Bacurau delivers bleeding edge social satire and gleeful grindhouse thrills in equal measure.

There’s something disquietingly relevant about “Bacurau” that elevates it above the pack of class warfare movies vying to artistically interpret the current dystopian zeitgeist. Sharper than “Knives Out”, more metaphorical than “Parasite” and high calibre than “The Hunt”, there’s something in the premise of this brutal Brazilian satirical thriller that anticipated and therefore parallels the current Covid-19 strategies of the English-speaking western world.

In the not too distant future, the dusty but picturesque town of Bacurau lies in a remote corner of Brazil. When Teresa (Bárbara Colen) returns for the funeral of her grandmother, the matriarch of the village, she quickly starts to notice a series of unnerving coincidences. The mains water supply has been cut off for some months and the truck which regularly delivers water has been shot at. The village has disappeared off online maps and GPS and the cell phone signal abruptly cuts off. When two strangers ride through the town on motorbikes and a UFO is spotted hovering overhead, it becomes clear the town is the focal point for something very strange.
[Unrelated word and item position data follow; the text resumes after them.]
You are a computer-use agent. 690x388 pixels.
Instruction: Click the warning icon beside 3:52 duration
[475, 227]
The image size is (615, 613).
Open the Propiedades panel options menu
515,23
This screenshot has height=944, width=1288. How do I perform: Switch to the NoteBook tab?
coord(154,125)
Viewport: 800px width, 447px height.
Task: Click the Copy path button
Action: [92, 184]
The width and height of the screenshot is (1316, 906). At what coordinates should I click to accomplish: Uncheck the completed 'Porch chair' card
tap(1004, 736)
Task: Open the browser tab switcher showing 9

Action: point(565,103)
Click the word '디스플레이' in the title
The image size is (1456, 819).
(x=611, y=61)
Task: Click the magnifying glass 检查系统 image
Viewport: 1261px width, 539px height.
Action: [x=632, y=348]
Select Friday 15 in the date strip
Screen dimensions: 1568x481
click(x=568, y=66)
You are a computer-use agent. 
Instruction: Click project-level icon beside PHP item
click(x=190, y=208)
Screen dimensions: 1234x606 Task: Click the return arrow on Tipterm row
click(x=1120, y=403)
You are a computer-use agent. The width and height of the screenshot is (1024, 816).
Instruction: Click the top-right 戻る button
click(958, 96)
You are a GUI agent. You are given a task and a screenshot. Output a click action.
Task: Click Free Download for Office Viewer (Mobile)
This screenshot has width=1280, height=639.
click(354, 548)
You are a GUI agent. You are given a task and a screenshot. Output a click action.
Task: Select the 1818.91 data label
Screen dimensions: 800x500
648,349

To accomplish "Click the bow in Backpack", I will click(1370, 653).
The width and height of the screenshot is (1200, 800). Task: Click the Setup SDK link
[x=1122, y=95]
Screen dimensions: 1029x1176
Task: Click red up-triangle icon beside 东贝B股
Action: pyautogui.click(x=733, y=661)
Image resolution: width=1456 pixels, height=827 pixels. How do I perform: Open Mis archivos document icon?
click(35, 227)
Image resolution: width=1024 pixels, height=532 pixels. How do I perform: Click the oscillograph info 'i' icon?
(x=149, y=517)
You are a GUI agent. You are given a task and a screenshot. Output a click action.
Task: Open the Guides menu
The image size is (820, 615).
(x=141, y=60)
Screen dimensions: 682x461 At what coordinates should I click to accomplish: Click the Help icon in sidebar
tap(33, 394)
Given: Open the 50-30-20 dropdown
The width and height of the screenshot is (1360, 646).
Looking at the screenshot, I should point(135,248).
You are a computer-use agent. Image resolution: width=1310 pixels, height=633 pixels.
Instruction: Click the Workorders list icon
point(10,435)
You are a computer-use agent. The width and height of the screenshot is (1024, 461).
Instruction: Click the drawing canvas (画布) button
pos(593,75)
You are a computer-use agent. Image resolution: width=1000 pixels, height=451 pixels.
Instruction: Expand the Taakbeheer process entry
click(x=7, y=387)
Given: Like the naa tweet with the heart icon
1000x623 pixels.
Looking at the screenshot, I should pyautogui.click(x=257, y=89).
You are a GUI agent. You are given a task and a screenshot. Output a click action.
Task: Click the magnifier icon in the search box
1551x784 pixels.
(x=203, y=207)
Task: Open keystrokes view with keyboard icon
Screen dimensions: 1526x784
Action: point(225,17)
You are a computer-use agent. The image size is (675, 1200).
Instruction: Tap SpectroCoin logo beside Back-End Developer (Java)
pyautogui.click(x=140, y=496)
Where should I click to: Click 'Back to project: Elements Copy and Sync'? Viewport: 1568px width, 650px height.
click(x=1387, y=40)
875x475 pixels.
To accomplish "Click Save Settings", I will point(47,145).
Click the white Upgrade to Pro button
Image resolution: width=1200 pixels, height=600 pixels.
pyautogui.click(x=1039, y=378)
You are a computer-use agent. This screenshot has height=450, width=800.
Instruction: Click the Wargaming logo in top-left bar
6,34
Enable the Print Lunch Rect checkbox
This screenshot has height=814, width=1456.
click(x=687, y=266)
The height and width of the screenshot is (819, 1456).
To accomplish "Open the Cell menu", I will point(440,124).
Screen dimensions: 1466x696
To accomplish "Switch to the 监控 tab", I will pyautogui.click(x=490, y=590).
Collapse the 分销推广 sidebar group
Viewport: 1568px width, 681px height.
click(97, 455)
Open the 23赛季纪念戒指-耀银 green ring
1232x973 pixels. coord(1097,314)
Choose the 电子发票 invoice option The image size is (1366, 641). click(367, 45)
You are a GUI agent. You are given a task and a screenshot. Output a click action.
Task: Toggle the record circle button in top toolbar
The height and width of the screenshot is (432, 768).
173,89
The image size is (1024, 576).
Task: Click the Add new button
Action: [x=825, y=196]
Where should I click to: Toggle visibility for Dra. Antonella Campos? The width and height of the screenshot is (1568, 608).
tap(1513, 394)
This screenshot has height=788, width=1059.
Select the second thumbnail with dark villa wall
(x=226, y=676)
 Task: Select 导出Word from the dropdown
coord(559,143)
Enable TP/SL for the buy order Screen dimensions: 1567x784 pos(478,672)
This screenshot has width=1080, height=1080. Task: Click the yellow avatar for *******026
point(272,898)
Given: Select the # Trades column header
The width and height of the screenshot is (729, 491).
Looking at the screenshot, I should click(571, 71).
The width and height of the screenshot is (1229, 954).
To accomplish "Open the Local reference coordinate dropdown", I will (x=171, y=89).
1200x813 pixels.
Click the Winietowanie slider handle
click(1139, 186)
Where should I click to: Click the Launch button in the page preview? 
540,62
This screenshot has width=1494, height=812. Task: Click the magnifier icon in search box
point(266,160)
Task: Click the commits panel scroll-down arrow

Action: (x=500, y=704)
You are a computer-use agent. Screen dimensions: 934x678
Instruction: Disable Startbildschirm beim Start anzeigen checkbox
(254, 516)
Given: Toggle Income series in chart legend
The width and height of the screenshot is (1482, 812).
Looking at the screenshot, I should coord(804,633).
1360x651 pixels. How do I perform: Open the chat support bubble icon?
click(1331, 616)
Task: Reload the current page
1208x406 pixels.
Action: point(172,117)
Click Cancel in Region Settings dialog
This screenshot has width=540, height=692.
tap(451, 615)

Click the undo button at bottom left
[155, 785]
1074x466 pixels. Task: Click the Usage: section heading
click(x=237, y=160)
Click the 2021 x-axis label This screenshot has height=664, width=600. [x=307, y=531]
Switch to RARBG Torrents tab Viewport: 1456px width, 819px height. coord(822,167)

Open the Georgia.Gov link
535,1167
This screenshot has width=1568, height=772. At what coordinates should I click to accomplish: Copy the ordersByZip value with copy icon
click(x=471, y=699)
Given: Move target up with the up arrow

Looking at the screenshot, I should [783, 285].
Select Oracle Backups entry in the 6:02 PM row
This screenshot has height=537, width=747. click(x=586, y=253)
There’s a real skill to the way “Bacurau” balances its politics and storytelling and the deliberately slow-burn build-up helps to both lull the viewer and ratchet up the tension for what’s to come. Packed with memorably and eccentric characters, you’d be forgiven for thinking you’re watching a Brazilian remake of “The League Of Gentlemen” but the darkness pervading Bacurau comes from without, rather than, in Royston Vasey’s case, from within. The crooked and sleazy mayor may initially appear to be the villain but he’s very much just an amuse douche for the real villains revealed later on.

The idea of ordinary citizens being used as the disposable playthings of the wealthy elite is chillingly close to the idea of that same elite using those same citizens as platoon after platoon of cannon fodder in the defence of some esoteric economic outcome against the ravages of a global pandemic and the film does a superb job of exploring the invaders’ callous disregard for human life and their varying motivations without sacrificing anything in terms of telling a compelling and entertaining story.

As it builds towards its bloody and bold conclusion, it expertly builds its sense of righteous outrage, weaving the allegorical tale of imperialism, exploitation and colonialism around a core of moral fury and, ultimately, darkly poetic justice.